This paper investigates the asymptotics of the maximal throughput of communication over AWGN channels by $n$ channel uses under a covert constraint in terms of an upper bound $\delta$ of Kullback-Leibler divergence (KL divergence). It is shown that the first and second order asymptotics of the maximal throughput are $\sqrt{n\delta \log e}$ and $(2)^{1/2}(n\delta)^{1/4}(\log e)^{3/4}\cdot Q^{-1}(\epsilon)$, respectively. The technique we use in the achievability is quasi-$\varepsilon$-neighborhood notion from information geometry. We prove that if the generating distribution of the codebook is close to Dirac measure in the weak sense, then the corresponding output distribution at the adversary satisfies covert constraint in terms of most common divergences. This helps link the local differential geometry of the distribution of noise with covert constraint. For the converse, the optimality of Gaussian distribution for minimizing KL divergence under second order moment constraint is extended from dimension $1$ to dimension $n$. It helps to establish the upper bound on the average power of the code to satisfy the covert constraint, which further leads to the direct converse bound in terms of covert metric.

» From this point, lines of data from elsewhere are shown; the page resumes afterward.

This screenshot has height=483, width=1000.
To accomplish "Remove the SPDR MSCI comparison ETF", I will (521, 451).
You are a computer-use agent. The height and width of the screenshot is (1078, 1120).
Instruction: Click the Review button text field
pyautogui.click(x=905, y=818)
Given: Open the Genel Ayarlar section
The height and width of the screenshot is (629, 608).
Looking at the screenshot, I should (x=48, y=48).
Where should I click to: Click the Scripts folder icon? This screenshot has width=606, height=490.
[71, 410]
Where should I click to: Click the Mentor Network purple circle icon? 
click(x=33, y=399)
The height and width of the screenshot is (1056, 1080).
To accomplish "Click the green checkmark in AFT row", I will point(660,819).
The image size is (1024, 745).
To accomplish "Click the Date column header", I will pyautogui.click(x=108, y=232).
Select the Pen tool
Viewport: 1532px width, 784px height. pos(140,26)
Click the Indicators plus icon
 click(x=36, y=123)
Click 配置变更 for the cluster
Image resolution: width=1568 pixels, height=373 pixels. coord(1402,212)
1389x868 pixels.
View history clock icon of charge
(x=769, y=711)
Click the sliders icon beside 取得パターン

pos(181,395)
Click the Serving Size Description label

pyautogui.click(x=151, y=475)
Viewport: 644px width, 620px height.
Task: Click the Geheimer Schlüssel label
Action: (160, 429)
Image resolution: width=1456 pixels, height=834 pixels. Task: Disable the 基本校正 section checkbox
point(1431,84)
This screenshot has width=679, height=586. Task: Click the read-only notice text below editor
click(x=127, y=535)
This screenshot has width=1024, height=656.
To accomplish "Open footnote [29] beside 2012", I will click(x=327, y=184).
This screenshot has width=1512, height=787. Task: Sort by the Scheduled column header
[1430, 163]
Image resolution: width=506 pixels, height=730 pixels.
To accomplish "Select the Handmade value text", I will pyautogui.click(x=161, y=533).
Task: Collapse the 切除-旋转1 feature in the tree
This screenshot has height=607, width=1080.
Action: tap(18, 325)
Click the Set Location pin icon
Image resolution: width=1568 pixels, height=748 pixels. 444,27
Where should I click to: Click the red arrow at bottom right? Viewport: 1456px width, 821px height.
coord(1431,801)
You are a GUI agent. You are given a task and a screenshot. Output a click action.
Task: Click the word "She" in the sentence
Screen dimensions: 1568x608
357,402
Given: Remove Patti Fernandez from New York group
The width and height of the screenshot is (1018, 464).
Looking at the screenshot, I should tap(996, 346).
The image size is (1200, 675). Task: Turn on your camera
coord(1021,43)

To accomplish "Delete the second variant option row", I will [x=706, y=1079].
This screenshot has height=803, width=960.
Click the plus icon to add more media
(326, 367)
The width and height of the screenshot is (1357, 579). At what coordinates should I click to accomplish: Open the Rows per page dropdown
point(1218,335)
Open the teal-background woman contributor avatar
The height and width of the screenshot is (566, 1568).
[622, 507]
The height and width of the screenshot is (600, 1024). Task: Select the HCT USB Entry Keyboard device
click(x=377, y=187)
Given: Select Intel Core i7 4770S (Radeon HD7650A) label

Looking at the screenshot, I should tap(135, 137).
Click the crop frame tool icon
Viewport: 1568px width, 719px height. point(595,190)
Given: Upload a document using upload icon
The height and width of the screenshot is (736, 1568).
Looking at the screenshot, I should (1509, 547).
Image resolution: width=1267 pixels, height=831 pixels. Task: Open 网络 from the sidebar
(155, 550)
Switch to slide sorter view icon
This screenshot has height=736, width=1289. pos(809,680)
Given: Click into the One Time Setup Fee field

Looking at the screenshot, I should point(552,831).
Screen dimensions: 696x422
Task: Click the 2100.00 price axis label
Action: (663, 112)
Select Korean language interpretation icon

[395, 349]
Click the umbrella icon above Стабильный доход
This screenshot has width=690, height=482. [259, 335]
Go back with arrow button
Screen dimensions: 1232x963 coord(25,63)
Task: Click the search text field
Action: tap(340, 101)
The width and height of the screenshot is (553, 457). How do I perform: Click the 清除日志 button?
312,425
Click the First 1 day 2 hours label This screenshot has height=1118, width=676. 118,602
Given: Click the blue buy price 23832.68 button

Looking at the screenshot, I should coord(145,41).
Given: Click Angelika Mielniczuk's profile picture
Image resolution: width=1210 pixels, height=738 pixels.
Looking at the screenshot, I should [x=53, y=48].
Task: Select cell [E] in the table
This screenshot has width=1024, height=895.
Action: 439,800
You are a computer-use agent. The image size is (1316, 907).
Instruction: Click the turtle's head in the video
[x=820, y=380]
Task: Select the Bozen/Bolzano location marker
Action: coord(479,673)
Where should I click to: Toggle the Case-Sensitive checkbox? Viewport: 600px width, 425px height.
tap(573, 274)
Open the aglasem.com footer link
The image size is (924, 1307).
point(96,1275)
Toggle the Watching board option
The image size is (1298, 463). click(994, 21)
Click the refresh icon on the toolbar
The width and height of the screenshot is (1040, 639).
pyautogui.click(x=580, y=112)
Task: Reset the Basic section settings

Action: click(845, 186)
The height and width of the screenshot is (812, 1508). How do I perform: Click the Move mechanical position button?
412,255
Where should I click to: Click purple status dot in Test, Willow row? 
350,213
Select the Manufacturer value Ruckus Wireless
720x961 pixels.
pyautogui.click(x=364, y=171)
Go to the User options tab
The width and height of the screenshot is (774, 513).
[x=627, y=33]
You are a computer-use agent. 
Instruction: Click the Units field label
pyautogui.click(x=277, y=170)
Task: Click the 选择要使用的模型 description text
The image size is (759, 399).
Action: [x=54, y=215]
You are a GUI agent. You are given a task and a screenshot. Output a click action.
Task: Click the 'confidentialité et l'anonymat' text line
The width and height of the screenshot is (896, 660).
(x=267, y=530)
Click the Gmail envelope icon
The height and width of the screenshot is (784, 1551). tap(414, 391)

翻译：本文研究了在Kullback-Leibler散度（KL散度）上界δ的隐蔽约束条件下，通过n次信道使用在AWGN信道中实现最大吞吐量的渐近特性。研究表明，最大吞吐量的一阶和二阶渐近量分别为√(nδ log e)和(2)^{1/2}(nδ)^{1/4}(log e)^{3/4}·Q^{-1}(ε)。在可达性证明中，我们采用了信息几何中的准ε邻域概念。我们证明：若码本生成分布在弱收敛意义上接近狄拉克测度，则对手端对应的输出分布满足基于最常用散度的隐蔽约束。这一结论有助于建立噪声分布的局部微分几何与隐蔽约束之间的关联。在逆定理方面，我们将二阶矩约束下最小化KL散度的高斯分布最优性从一维推广至n维，从而建立满足隐蔽约束的码字平均功率上界，并进一步推导出基于隐蔽度量的直接逆界。